C’est ainsi que, vers la mi-novembre, La Garde vit arriver à l’Hôtel du parc le général Weygand, délégué général du Gouvernement en Afrique française, véritable patron de l’empire colonial préservé jusqu’alors de la main-mise allemande.

Le capitaine put observer pendant quelques jours les allers et venues de l’amiral Darlan et de quelques ministres.

(…)

Le Renseignement

(…)

Si La Garde personnelle avait pour mission d’assurer la sécurité du Maréchal, son souci ne consistait pas seulement dans la parfaite organisation des escortes ou des parades.

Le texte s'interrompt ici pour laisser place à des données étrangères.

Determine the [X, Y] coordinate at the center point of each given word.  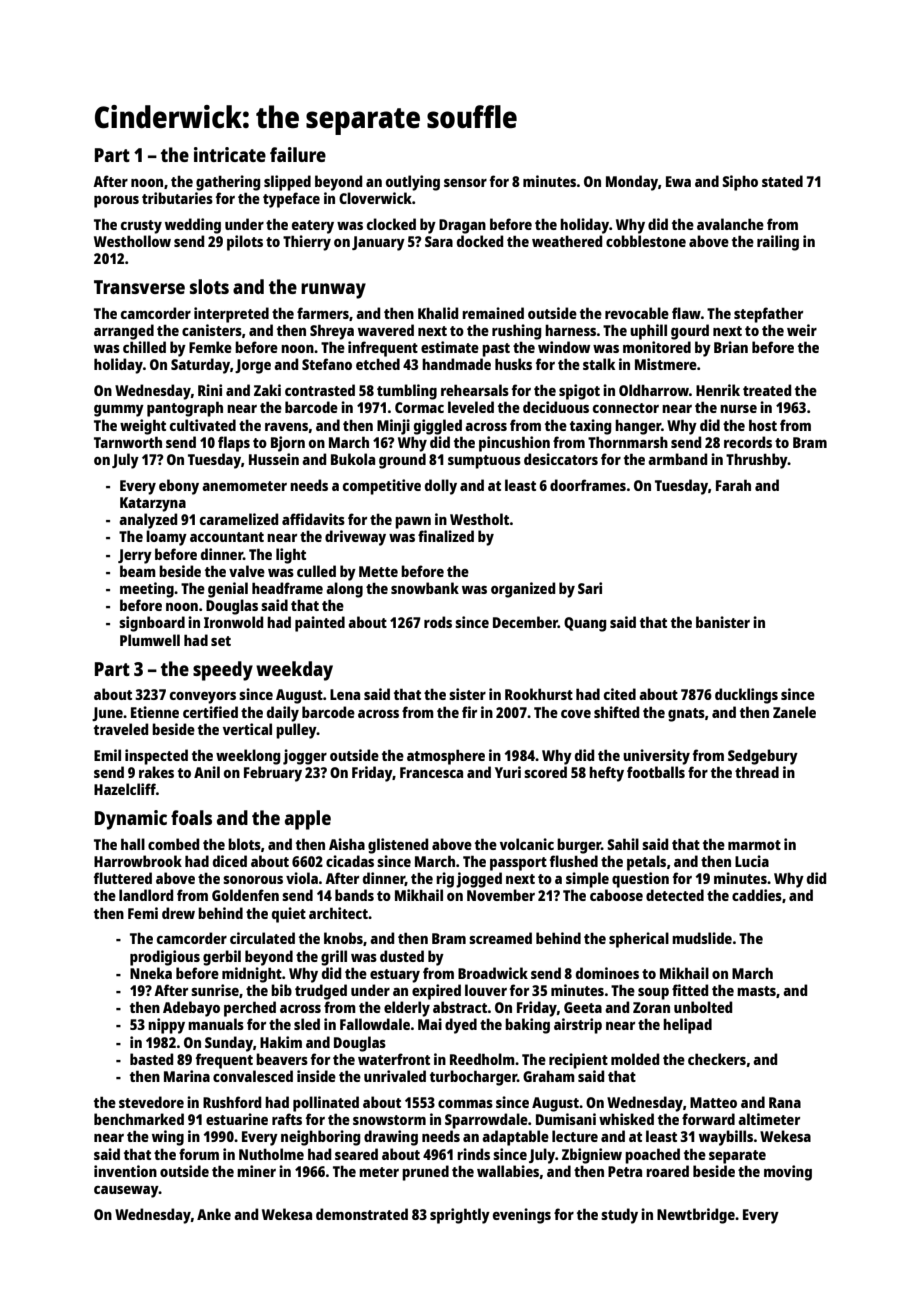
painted [320, 624]
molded [635, 1059]
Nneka [151, 973]
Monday [632, 183]
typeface [291, 200]
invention [125, 1171]
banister [723, 622]
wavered [386, 330]
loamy [166, 538]
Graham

Pendant ces dix-huit mois passés à sa tête, le Capitaine n’avait pas oublié sa formation reçue au cinquième bureau de l’état-major des armées, lors des stages de contre-espionnage de 1939. Peut-être ce détail qui lui avait échappé n’était-il d’ailleurs pas étranger à sa nomination au poste qu’il occupait. Alors, il mit toute sa compétence, désormais, au service de cette cause en adhérant, avec son subordonné le lieutenant Frumin, au service de renseignement “Alliance“ dirigé par le commandant d’aviation Faye, puis par Marie-Madeleine Méric, et dont le chef de secteur en était le capitaine Fradelle, alias “Corsaire”.

De cette activité secrète, le Capitaine ne dira jamais rien à personne, même et surtout pas aux siens.

(…)

Plus tard, en juin 44, le Capitaine, sous d’autres cieux, apprendra l’arrestation par les Allemands de douze officiers à Vichy, dont deux officiers de La Garde personnelle.

(…)

Le capitaine Delmas, devenu chef d’escadron, que le Capitaine avait remplacé deux ans plus tôt au commandement de la compagnie de La Garde personnelle à Vichy, sera arrêté par la police secrète allemande et mourra en déportation.

Le lieutenant Frumin, adjoint et ami du Capitaine que celui-ci avait rejoint dans le réseau “Alliance“, sera arrêté par la Gestapo en septembre 43 à la suite, sans doute, d’indiscrétions commises par un membre d’un autre noyau fréquenté par le lieutenant. Torturé à la prison de Rastatt, il ne livrera aucun nom du réseau. Il paiera de sa vie son attachement à la cause de la Résistance.